Диана увидела, как непроницаемое выражение лица Зака сменилось мрачной улыбкой, и с опозданием поняла, что все сделала неправильно – теперь он точно решит, что она карьеристка и лишь актерские амбиции заставили ее выразить ему сочувствие.
– Спасибо, Диана, – произнес он с такой убийственно серьезной вежливостью, что она почувствовала себя еще глупее. – Пусть твой агент позвонит мне через несколько месяцев, когда я буду набирать актеров для очередной картины.
Диана задумчиво смотрела ему вслед. Шагал он широко и уверенно, темно-синяя рубашка поло удачно подчеркивала разлет плеч, брюки цвета хаки облегали узкие бедра… Его гибкое, сильное тело с накачанными мышцами имело какую-то львиную грацию. И глаза как у льва, и гордость под стать царю зверей. Единственное, что мешало провести полную аналогию со львом, – это его волосы: темные, красивые, густые волосы. Диана прислонилась спиной к дереву. Ей хотелось съежиться, исчезнуть, хотя бы спрятаться. Она взглянула на Томми, который стоял рядом с Заком и слышал все, что было сказано.
– Кажется, я сглупила, верно, Томми?
– Я бы сказал, что это было твое худшее представление.
– Наверняка он подумал, что на самом деле я хотела лишь получить роль в одном из его фильмов.
– А это не так?
Диана бросила на него страдальческий взгляд, но Томми смотрел не на нее, а на Тони Остина и Рейчел. Немного помолчав, она сказала:
– Как эта сука могла предпочесть Тони Остина Заку? Как она могла?
– Может, ей нравится ощущать себя нужной, – ответил Томми. – Заку на самом деле никто не нужен. А Тони нуждается в каждом.
– Он всех использует, – презрительно поправила его Диана. – Этот Адонис на самом деле вампир, он высасывает жизнь из людей до последней капли, а потом, когда они становятся ему не нужны, вышвыривает за ненадобностью.
– Тебе ли не знать об этом, – сказал он, но при этом положил руку ей на плечо и обнял, утешая.
– Однажды он послал меня на встречу со своим дилером. Меня тогда арестовали из-за того, что при мне оказалась доза, и когда я позвонила ему из тюрьмы, попросив приехать и оставить залог, чтобы меня выпустили, он наорал на меня, обвиняя в том, что я имела глупость попасться. Я была так напугана, что позвонила на его студию, и они меня выручили. А потом выставили мне счет за все издержки.
– Но отчего-то ты на него запала, верно?
– Мне было всего двадцать, и он был моим кумиром.
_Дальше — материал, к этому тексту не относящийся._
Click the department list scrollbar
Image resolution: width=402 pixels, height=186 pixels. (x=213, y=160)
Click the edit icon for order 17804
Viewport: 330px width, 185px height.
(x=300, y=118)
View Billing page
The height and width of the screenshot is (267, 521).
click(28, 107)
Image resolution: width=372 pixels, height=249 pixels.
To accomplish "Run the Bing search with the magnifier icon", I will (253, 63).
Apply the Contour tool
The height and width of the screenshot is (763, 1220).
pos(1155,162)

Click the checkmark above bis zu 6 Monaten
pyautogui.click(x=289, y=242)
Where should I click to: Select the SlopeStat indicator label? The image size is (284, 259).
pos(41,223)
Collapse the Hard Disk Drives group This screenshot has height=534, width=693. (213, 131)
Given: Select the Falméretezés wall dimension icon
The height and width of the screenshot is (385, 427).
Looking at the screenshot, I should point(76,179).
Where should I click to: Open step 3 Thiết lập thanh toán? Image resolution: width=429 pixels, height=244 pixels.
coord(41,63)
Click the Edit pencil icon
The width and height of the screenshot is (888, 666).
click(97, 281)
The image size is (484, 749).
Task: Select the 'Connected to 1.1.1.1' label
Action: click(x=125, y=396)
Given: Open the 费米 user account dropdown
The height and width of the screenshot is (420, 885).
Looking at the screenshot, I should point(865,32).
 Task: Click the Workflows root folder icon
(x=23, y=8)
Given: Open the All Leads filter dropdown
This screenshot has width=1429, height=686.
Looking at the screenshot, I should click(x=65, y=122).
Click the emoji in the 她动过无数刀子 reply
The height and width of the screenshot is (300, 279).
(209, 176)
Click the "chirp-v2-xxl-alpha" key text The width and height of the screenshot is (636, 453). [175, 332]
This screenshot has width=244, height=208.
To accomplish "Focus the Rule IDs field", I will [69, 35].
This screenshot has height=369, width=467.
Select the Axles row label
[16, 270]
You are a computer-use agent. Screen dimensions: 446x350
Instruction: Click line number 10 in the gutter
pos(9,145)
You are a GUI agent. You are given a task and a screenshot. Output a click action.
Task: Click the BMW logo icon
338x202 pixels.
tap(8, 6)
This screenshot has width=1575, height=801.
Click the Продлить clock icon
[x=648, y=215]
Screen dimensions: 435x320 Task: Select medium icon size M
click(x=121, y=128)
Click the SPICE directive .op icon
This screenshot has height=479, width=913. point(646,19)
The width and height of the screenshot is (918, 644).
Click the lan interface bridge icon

А что ты можешь сказать в свое оправдание?
– Может, у меня кризис среднего возраста? – попытался пошутить Томми, но шутка не удалась.
– Жаль, что его откачали после последней передозировки.
В конюшне зажегся свет, и Томми, кивнув, сказал:
– Пойдем, пора работать.
Диана обняла его за талию, и так в обнимку они пошли к конюшне.
– Ты знаешь, не зря говорят: чему быть – того не миновать.
– Да, но, как правило, между тем и другим проходит слишком много времени.
Зак тем временем у себя в трейлере ополоснул холодной водой лицо и грудь и надел свежую рубашку. Выйдя из трейлера, он направился к месту съемок, но остановился, увидев отца Эмили, нервно вышагивающего перед трейлером дочери.
– Эмили уже на месте? – спросил он.
– Нет, еще нет, Зак. Ей совсем плохо от жары, – пожаловался Джордж Макдэниелс. – Не надо было ей столько времени проводить на солнце. Может, она побудет в трейлере с работающим кондиционером, пока не понадобится вам? Вам ведь все равно придется снять несколько дублей с Рейчел и Остином, прежде чем наступит очередь Эмили.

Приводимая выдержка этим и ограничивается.